XIX. Must Love Peanuts

I picked two crisp jalapeños off our jalapeño plant in the pot on the front porch tonight. I cut them up and put them in the quesadillas I made for dinner, which I served with refried beans and the remaining quarter of the refrigerated cantaloupe I had cut the other day.

I once worked at a Southern California company that employed in our office a Japanese staff from Tokyo. A pretty, young non-Japanese coworker pulled the long strip of glue out of a magazine that some ad was stuck to and walked down the hall to our Japanese office. She had stuck the strip of glue under her nose, so that it dangled down below her chin. She stood at the office door and called to the sweet, young Japanese girl, “Look, look!”

That’s how Emma looked tonight. The freshly picked jalapeños made her nose run. She was eating her quesadilla with snot dripping down into it. I quickly gave her the napkin at hand, telling her to wipe her nose. She took forever to open the napkin and get it adjusted just right while meanwhile a lengthening strip of snot dripped down into her Mexican dinner.

• • • •

*PROBLEM TO WORK ON:* Rewrite everything in the jalapeño piece from "That’s how Emma" down to "her Mexican dinner.", putting "paper towel" wherever "napkin" appears.

*RECORDS:*
• • • •

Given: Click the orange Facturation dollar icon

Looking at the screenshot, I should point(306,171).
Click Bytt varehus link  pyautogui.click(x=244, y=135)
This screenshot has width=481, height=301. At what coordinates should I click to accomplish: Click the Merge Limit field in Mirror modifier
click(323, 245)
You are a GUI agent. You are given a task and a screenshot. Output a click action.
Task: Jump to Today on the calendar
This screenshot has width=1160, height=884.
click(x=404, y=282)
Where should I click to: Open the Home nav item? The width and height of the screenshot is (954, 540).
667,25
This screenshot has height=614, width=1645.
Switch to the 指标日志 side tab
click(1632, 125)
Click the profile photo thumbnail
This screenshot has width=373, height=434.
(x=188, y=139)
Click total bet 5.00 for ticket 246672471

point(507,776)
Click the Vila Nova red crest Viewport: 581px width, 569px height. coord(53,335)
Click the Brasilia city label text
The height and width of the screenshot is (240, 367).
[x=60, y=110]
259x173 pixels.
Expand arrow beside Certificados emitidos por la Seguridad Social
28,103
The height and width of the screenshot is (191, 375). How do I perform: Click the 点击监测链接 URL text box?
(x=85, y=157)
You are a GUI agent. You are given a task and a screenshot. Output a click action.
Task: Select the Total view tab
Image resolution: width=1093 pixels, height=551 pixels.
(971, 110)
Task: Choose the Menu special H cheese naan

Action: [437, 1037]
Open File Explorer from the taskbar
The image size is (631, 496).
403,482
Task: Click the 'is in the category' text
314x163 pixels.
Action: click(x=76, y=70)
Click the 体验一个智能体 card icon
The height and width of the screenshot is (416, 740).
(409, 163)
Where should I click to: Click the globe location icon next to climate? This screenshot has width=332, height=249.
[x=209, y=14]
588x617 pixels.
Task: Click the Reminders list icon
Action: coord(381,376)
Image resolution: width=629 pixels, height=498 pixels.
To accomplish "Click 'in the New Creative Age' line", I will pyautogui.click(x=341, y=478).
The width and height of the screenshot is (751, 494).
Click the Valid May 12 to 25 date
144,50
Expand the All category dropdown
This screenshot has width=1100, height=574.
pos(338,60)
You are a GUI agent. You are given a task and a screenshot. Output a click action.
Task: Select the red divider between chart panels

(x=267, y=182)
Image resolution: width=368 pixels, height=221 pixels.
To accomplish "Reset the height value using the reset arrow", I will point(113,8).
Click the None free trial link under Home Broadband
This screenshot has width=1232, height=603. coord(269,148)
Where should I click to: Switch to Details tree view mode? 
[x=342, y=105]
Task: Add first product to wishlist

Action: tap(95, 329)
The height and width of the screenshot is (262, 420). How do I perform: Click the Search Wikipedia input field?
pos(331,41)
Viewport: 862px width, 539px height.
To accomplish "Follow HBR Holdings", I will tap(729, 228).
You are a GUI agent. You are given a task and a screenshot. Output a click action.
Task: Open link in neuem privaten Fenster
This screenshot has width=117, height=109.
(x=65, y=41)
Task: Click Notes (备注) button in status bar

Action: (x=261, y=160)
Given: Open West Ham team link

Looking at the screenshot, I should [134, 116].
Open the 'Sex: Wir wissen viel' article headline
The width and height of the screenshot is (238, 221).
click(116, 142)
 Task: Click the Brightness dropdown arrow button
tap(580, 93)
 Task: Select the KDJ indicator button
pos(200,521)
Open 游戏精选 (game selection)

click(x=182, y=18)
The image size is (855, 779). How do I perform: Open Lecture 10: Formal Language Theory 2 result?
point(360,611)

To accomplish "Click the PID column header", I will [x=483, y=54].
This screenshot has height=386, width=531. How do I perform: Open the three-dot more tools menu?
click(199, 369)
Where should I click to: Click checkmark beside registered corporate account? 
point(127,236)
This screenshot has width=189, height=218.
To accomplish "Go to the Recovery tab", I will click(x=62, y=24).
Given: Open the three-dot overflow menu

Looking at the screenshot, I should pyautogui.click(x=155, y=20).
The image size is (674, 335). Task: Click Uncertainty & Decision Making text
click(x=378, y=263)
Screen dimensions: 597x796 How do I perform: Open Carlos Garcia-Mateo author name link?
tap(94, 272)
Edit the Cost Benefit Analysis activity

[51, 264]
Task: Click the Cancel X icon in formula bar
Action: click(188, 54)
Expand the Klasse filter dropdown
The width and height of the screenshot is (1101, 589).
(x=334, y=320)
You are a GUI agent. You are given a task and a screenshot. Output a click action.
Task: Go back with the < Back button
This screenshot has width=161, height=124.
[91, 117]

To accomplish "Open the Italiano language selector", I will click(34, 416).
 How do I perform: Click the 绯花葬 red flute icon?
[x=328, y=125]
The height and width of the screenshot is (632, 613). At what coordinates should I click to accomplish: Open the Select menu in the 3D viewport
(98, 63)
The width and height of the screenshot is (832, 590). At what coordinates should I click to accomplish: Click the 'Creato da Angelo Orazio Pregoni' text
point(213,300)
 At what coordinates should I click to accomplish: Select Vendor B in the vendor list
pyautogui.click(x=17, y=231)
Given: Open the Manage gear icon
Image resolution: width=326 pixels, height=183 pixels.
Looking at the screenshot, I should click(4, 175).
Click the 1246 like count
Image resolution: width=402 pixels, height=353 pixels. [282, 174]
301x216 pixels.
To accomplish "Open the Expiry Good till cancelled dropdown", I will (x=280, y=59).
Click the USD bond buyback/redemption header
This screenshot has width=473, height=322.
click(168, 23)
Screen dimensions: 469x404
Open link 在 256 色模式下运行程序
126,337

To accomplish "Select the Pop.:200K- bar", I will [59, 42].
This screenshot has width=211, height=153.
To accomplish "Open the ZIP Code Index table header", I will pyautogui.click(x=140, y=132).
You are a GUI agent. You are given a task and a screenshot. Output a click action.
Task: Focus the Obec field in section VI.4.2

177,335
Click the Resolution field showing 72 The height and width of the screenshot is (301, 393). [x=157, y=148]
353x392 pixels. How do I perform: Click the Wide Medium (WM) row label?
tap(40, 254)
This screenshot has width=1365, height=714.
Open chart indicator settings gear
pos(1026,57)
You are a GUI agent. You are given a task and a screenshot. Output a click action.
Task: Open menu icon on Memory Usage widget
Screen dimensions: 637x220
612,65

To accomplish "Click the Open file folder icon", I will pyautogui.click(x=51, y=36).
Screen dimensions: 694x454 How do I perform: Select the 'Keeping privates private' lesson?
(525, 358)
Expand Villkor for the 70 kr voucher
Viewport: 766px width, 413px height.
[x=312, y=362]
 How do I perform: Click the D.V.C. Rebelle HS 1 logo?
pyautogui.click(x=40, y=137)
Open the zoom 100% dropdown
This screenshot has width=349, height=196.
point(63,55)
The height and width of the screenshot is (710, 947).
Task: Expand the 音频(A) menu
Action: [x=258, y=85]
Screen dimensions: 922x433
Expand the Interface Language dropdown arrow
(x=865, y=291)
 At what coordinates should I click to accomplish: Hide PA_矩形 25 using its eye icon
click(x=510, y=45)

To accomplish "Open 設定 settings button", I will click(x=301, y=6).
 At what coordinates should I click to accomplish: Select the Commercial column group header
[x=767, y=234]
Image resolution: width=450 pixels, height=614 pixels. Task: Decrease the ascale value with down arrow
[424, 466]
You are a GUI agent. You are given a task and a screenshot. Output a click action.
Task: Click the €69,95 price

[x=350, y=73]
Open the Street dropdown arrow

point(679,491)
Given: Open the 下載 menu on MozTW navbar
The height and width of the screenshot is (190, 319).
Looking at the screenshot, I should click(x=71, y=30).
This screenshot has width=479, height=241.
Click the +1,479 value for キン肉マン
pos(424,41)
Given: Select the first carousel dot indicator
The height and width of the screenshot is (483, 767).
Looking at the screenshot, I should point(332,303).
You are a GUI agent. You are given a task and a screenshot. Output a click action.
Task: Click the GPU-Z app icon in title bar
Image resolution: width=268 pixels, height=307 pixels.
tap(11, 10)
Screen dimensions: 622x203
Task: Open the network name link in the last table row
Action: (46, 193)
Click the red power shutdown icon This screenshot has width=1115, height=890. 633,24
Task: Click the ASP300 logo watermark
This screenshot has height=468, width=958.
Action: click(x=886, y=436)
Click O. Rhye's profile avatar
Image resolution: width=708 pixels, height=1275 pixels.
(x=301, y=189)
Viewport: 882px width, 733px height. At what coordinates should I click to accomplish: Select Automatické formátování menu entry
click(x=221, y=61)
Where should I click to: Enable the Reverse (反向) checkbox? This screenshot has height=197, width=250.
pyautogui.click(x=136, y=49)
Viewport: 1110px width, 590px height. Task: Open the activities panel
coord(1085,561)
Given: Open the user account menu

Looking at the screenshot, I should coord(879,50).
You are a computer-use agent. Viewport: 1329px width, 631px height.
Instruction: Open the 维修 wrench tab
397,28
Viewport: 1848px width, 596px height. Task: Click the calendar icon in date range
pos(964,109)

• • • •

*COMPLETED EXERCISE:*
That’s how Emma looked tonight. The freshly picked jalapeños made her nose run. She was eating her quesadilla with snot dripping down into it. I quickly gave her the paper towel at hand, telling her to wipe her nose. She took forever to open the paper towel and get it adjusted just right while meanwhile a lengthening strip of snot dripped down into her Mexican dinner.